TASK DATA ->
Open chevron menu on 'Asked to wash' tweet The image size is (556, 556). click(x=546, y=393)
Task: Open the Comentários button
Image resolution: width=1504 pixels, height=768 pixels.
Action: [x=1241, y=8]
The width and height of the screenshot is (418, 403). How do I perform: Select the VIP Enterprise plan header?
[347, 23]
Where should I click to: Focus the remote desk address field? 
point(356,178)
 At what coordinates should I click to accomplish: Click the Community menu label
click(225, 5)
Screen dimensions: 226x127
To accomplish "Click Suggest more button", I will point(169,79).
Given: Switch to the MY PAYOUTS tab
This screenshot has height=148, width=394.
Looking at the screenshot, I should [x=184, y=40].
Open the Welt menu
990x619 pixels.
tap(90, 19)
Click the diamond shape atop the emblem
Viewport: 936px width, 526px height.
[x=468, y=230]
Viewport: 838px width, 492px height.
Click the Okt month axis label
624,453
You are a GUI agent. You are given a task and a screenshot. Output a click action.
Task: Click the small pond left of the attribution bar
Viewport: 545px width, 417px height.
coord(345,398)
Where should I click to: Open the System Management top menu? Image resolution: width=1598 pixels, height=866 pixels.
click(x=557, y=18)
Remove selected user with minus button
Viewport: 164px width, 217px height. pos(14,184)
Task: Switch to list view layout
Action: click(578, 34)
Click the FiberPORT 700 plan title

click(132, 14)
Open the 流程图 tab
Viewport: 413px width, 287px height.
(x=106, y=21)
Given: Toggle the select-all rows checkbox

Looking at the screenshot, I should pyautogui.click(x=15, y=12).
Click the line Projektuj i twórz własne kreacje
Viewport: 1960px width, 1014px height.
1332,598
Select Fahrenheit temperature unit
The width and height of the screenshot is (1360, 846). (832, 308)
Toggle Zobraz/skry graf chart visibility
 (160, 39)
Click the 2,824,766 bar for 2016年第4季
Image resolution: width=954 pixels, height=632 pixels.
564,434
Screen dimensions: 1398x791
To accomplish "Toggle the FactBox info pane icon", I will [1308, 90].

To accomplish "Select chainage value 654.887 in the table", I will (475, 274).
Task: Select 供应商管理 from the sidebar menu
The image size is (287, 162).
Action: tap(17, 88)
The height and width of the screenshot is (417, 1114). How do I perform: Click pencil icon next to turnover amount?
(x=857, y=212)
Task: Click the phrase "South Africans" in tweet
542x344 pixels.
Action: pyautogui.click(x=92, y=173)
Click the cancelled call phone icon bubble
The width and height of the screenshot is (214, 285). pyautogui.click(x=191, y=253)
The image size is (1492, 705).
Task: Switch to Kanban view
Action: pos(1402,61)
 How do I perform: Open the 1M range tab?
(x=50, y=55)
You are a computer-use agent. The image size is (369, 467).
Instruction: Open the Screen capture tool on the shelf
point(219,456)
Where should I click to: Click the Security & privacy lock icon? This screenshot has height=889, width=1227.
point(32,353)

GOAL OF THE EXERCISE -> In the entries above, tally the lines that include the string "will". Give the figure only.

ANSWER SECTION -> 3